Bientôt discutée à l'Assemblée nationale, une proposition de loi, portée par un député LR, vise à restreindre l'accès des produits agricoles importés, y compris ceux du Maroc, au marché français. Une nouvelle initiative qui s'ajoute à tant d'autres au moment où les accords commerciaux deviennent une pomme de discorde entre le Royaume et l'Union européenne. Explications. Très à cheval sur les questions de souveraineté économique, la droite française veut durcir l'accès des produits agricoles importés en France sous prétexte de concurrence déloyale. Déposée le 3 décembre par le député LR Antoine Vermorel-Marques, la proposition de loi n°659 sera discutée, le 6 février, à l'Assemblée nationale. Le texte vise à "interdire l'importation de produits agricoles non autorisés en France".
L'auteur du texte s'est plaint de "l'injustice" que subiraient les agriculteurs français face aux produits importés ne respectant pas les normes françaises. Allusion faite à la loi EGALIM qui interdit la vente de produits agricoles ou de denrées alimentaires qui ne sont pas autorisés à la production ou à la vente en France. "Cependant, cette interdiction ne concerne que la vente, et non l'importation", rappelle le député au préambule de la proposition de loi. Ce dernier veut appliquer la loi EGALIM sur les produits importés, en l'occurrence ceux en provenance du Maroc jugés non-conformes aux normes de l'Hexagone.
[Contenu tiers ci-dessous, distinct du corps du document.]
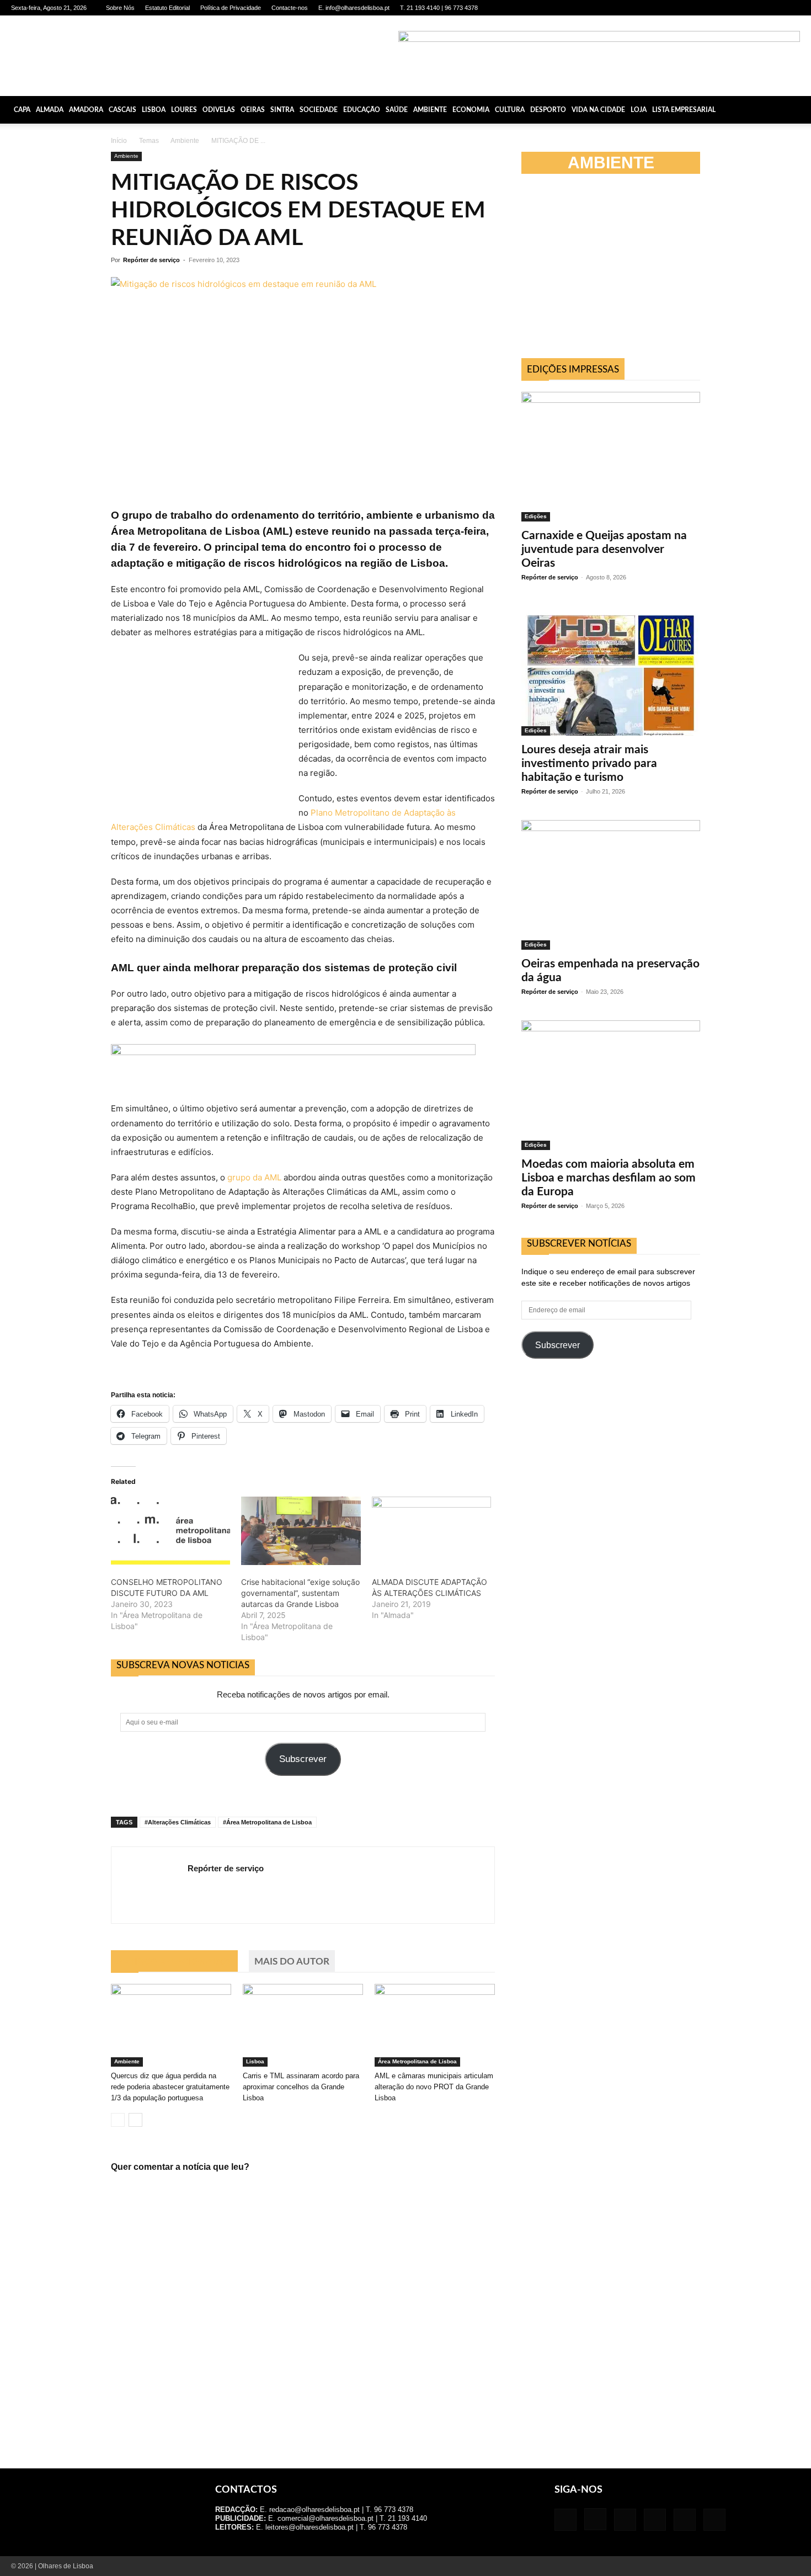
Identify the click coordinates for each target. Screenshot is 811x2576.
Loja (639, 110)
Ce qui pourrait, selon le député, compenser 10 milliards d'euros de manque à gagner » pour les agriculteurs français.
"Il est interdit d'importer en vue de la consommation humaine ou animale des denrées alimentaires ou produits agricoles pour lesquels il a été fait usage de produits phytopharmaceutiques ou vétérinaires ou d'aliments pour animaux non autorisés par la réglementation européenne ou ne respectant pas les exigences d'identification et de traçabilité imposées par cette même réglementation", dispose le texte consulté par L'Opinion, ajoutant : « L'autorité administrative et l'agence nationale de sécurité sanitaire de l'alimentation, de l'environnement et du travail prennent toutes mesures de nature à faire respecter l'interdiction prévue au premier alinéa. » Les tomates marocaines en ligne de mire Certes, le texte ne cite pas nommément l'origine des produits ciblés, mais son auteur a d'ores et déjà fait allusion aux tomates marocaines dans une interview précédente accordée, le 14 janvier, au journal "Le Progrès". "On peut citer par exemple la tomate du Maghreb, qui est traitée avec un pesticide interdit depuis quinze ans en France", a-t-il expliqué en évoquant ce sujet. Selon lui, il y aurait, sur la base de rapports sénatoriaux, 10 à 25 % de produits agricoles importés qui ne respectent pas les normes sanitaires en vigueur.
L'initiative du député LR est soutenue par sa camarade du Rassemblement national, Hélène Laporte, qui, paradoxalement, vient d'obtenir la présidence du groupe d'amitié France-Maroc au Palais Bourbon. Elle a plaidé, dans un poste sur X, pour "mettre fin à l'accord commercial visant à exonérer de droits de douane la tomate marocaine" sous prétexte de protéger les agriculteurs français qui seraient, selon elle, dans une situation de concurrence déloyale invivable depuis 2012".
Il est curieux de constater que les produits agricoles marocains sont de plus en plus ciblés en France où la Confédération paysanne, un syndicat d'extrême gauche, a saisi le Conseil d'Etat pour demander l'interdiction des tomates importées du Sahara marocain. Sa requête a été, finalement, rejetée par la plus haute juridiction administrative française qui s'est déclarée incompétente étant donné que les traités commerciaux demeurent du ressort exclusif de l'Union européenne.
Jusqu'à présent, ces initiatives restent sans incidence politique. Le Maroc demeure serein depuis l'annulation des accords de pêche et d'agriculture par la Cour de Justice de l'Union européenne. Le Royaume a demandé aux Etats-membres de l'UE de trouver eux-mêmes une solution s'ils veulent préserver le partenariat économique euro-marocain. Le ministre des Affaires étrangères, Nasser, a rappelé, à maintes reprises, qu'aucun accord futur n'est envisageable sans que l'ensemble du territoire du Royaume y soit inclus.
Les polémiques liées à la concurrence déloyale surgissent de plus en plus souvent dans le débat politique en France sur fond de la colère des agriculteurs français qui ont plusieurs fois manifesté pour contester la politique agricole de l'UE et les accords de libre-échange. Les convois des produits marocains ont plusieurs fois été saccagés par des agriculteurs en colère.
Cette grogne semble récupérée politiquement par la droite française qui se fait désormais le porte-voix du protectionnisme agricole. Un sujet dont la droite s'empare pour séduire son électorat très sensible aux idées souverainistes.